──────── ZU UNTERSUCHENDER TEXT
Das Recht der Insolvenzanfechtung wird reformiert. Die Bundesregierung hat am 29. September einen entsprechenden Regierungsentwurf verabschiedet. Worum geht es?

Anfechtung wegen vorsätzlicher Gläubigerbenachteiligung

Kern des Reformvorhabens ist § 133 InsO. Danach sind Rechtsgeschäfte anfechtbar, die der Schuldner in den letzten 10 Jahren vor dem Insolvenzantrag oder nach diesem Antrag vorgenommen hat, wenn er den Vorsatz hatte, seine Gläubiger zu benachteiligen und der andere Teil diesen Vorsatz kannte.
Die Rechtsprechung hat eine solche Kenntnis vom Gläubigerbenachteiligungsvorsatz schon dann angenommen, wenn ein Gläubiger mit dem Schuldner eine Ratenzahlungsvereinbarung getroffen hatte, obwohl das teilweise einen ganz geschäftsübliches Gebaren ist. Ebenfalls anfechtbar waren Zahlungen von Arbeitsentgelt, wenn der Arbeitnehmer aus verzögerten Zahlungen annehmen konnte, dass sein Arbeitgeber bereits insolvenzreif war und die Zahlung an den Arbeitnehmer dementsprechend die anderen Gläubiger benachteiligte.
Gläubigerbenachteiligungsvorsatz liegt schließlich immer dann vor, wenn die Leistung an einen Gläubiger die Mehrheit der anderen Gläubiger benachteiligt, die Masse insoweit also verkürzt. Lediglich dann, wenn eine gleichwertige, für die Fortsetzung des Betriebes wesentliche Gegenleistung in das Vermögen des Insolvenzschuldners gelangt, fehlt es an einer Gläubigerbenachteiligung und daher auch am entsprechenden Vorsatz.
────────────────
§ ARBEITSAUFTRÄGE:
[1] Welche Vorschrift bildet laut dem Text zur Insolvenzanfechtung den Kern des Reformvorhabens?
[2] Geben Sie aus dem Text zur Insolvenzanfechtung alles von „Das Recht der“ bis hin zu „Worum geht es?“ unverändert wieder.
──────── AUSZÜGE DER EINTRÄGE
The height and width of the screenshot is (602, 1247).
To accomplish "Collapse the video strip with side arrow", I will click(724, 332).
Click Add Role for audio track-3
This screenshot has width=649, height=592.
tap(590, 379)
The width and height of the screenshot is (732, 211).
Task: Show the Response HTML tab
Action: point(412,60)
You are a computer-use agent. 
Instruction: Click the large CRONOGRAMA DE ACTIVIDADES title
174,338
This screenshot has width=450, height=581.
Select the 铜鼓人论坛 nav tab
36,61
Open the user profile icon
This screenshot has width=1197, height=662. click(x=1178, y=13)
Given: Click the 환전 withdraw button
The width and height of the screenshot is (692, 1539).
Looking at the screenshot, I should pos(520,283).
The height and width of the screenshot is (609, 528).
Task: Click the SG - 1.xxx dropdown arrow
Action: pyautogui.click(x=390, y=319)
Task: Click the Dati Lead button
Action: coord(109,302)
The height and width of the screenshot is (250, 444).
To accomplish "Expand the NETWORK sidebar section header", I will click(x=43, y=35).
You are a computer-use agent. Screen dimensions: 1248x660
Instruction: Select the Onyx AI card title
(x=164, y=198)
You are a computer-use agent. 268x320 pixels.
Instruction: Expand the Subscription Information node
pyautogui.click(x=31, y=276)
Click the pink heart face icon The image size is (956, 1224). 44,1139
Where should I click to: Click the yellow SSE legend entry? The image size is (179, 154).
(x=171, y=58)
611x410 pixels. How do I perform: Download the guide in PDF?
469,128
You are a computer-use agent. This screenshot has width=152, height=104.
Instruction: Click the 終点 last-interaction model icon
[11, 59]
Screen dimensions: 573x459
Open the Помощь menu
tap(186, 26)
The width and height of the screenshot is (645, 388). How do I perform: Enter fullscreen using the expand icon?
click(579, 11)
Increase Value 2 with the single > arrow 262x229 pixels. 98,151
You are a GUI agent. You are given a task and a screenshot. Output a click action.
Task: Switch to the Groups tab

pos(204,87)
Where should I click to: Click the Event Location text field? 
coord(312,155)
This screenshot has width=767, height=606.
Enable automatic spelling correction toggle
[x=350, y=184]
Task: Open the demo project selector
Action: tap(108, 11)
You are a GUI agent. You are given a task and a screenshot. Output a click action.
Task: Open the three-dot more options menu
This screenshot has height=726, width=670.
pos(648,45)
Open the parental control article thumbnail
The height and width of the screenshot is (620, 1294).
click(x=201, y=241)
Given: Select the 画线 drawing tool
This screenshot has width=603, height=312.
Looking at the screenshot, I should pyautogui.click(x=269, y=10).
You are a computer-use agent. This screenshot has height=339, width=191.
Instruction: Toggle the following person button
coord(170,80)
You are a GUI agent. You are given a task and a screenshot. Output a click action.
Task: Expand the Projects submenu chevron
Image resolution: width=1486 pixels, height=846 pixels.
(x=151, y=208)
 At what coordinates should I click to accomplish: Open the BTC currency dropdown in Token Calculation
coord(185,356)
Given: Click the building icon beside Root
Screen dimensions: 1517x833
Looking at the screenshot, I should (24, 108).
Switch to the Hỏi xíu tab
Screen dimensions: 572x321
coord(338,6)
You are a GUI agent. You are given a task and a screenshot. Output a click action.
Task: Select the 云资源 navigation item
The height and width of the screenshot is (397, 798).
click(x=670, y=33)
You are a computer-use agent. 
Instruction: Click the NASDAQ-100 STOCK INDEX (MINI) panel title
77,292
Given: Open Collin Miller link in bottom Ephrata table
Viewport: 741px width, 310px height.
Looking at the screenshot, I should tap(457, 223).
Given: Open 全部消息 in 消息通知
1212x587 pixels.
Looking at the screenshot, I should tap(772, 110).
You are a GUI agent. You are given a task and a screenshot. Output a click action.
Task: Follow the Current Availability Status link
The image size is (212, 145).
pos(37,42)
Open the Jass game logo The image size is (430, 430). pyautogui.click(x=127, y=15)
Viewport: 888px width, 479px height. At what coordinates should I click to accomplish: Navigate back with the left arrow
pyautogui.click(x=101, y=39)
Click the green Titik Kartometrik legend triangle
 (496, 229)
────────────────
§ LÖSUNGEN:
[1] § 133 InsO

[2]
Das Recht der Insolvenzanfechtung wird reformiert. Die Bundesregierung hat am 29. September einen entsprechenden Regierungsentwurf verabschiedet. Worum geht es?